Civil rights advocates in Missouri have successfully kept a proposed ballot initiative that would have amended the state’s constitution to eliminate equal opportunity programs in higher education, employment, and contracting off the 2010 ballot.

Political operatives in Missouri affiliated with equal opportunity opponent Ward Connerly filed to withdraw the proposed initiative earlier this week rather than face an ACLU lawsuit challenging the language of the initiative. 


“The state of Missouri has a constitutional obligation to ensure that no one is denied opportunity because of unfair and unjust discrimination,” said Stephen Douglas Bonney, legal director for the ACLU of Kansas and Western Missouri. “America is the land of equal opportunity and these proposed initiatives flew in the face of some of our most cherished ideals.”

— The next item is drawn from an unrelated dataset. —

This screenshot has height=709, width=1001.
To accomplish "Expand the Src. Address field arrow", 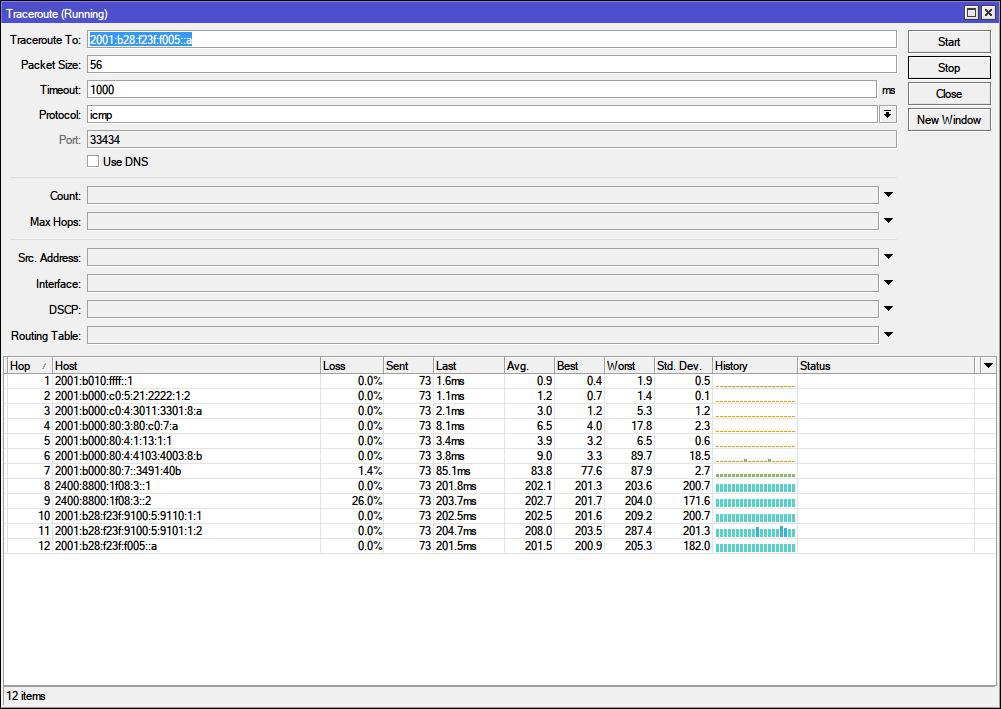I will (888, 257).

Missouri has been a focus of Ward Connerly and his allies, who have been attempting to qualify similar initiatives all over the country for more than a decade.  However, this is the second time in the last two elections that they have failed to qualify their anti-equal opportunity initiative for the ballot in Missouri.


In 2008, Missouri was one of five states in which Connerly and equal opportunity opponents introduced ballot initiatives. However, these efforts were unsuccessful in Missouri, Arizona and Oklahoma, due largely to well-coordinated campaigns by local civil rights advocates that successful exposed inconsistencies in the content of the initiative, as well as fraudulent behavior, which prevented Connerly’s allies from gathering enough local support.


In the other two states, Colorado and Nebraska, the initiatives made it onto the ballot.  Nebraska, became the fourth state, with California, Washington and Michigan, to pass an anti-equal opportunity ballot initiative.


In Colorado, voters rejected the initiative – the first time voters in any state have rejected a Connerly anti-equal opportunity initiative.